Output the line containing "Task: Click the" and each line after it through the end of the data, exactly as written, with pictures left out.
*** SOURCE DATA Section Begins ***
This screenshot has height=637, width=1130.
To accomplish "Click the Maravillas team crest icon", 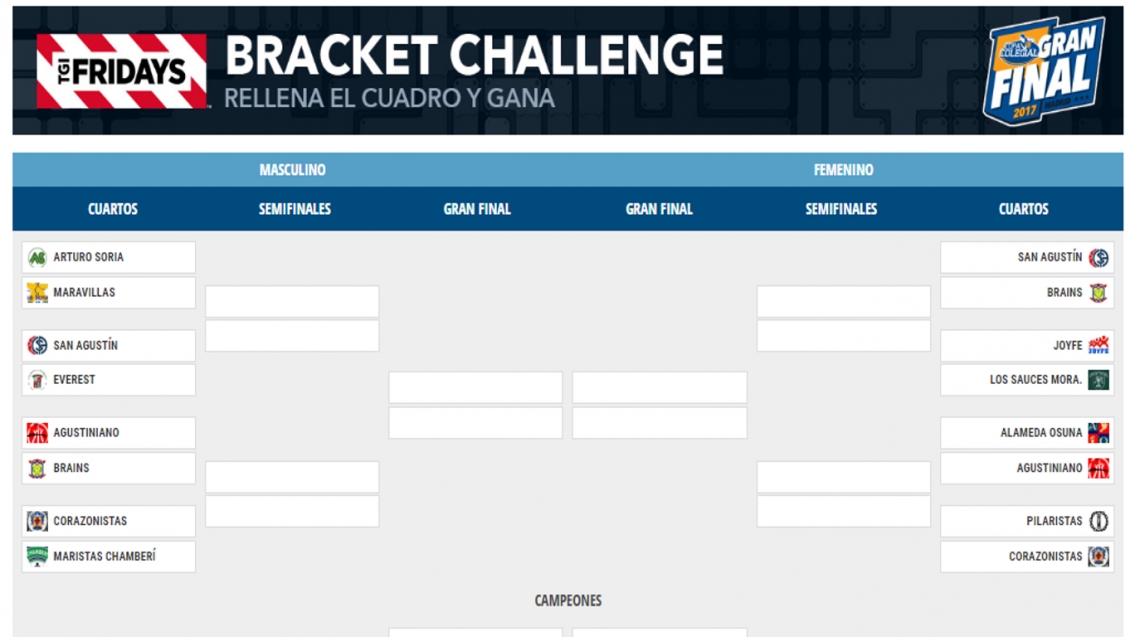I will [37, 293].
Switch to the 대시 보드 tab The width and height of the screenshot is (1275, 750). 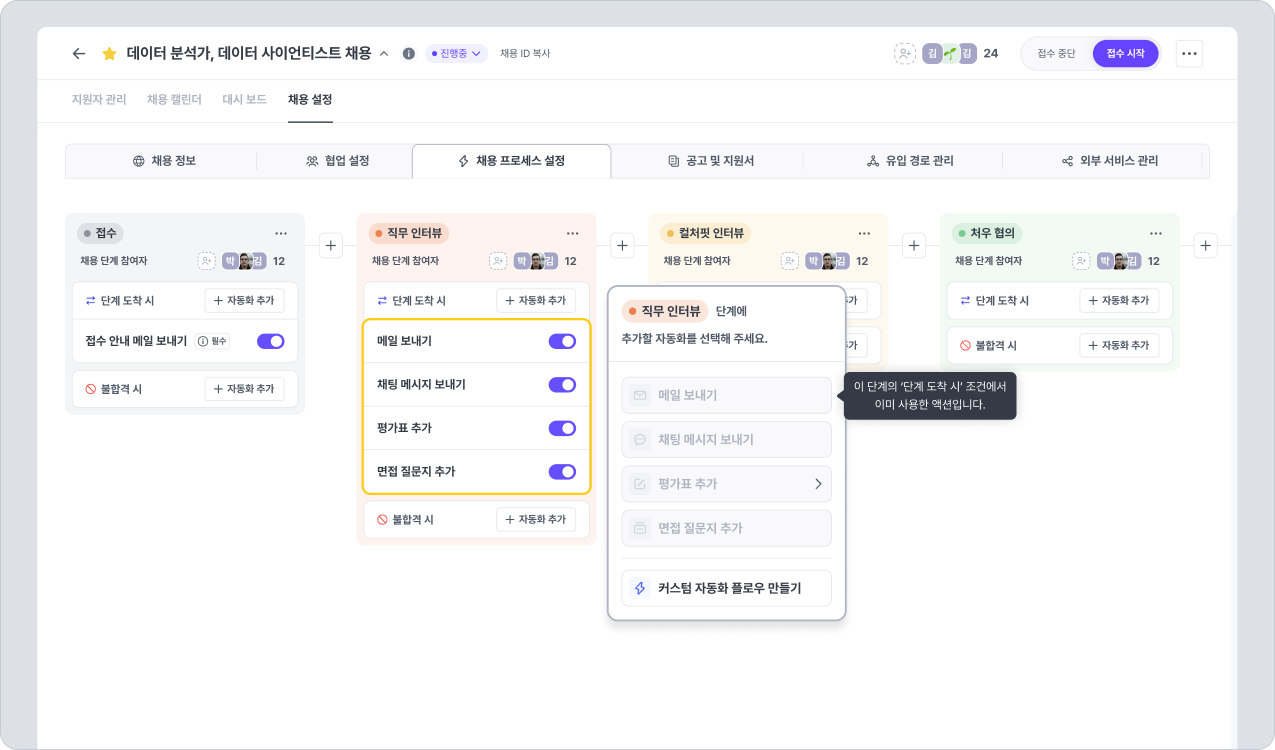coord(244,100)
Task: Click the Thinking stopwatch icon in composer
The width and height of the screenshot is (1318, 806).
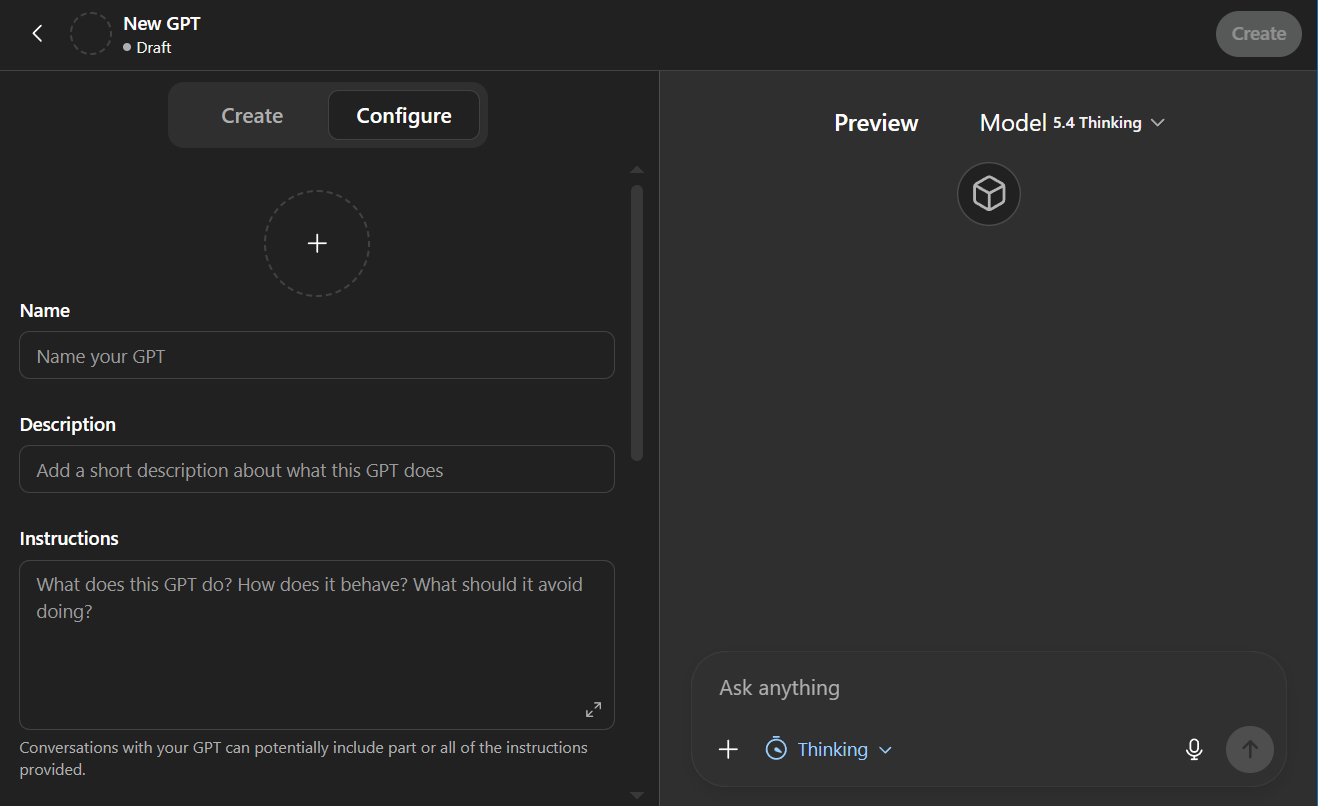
*** SOURCE DATA Section Ends ***
PROBLEM SOLUTION:
Task: Click the Thinking stopwatch icon in composer
The width and height of the screenshot is (1318, 806).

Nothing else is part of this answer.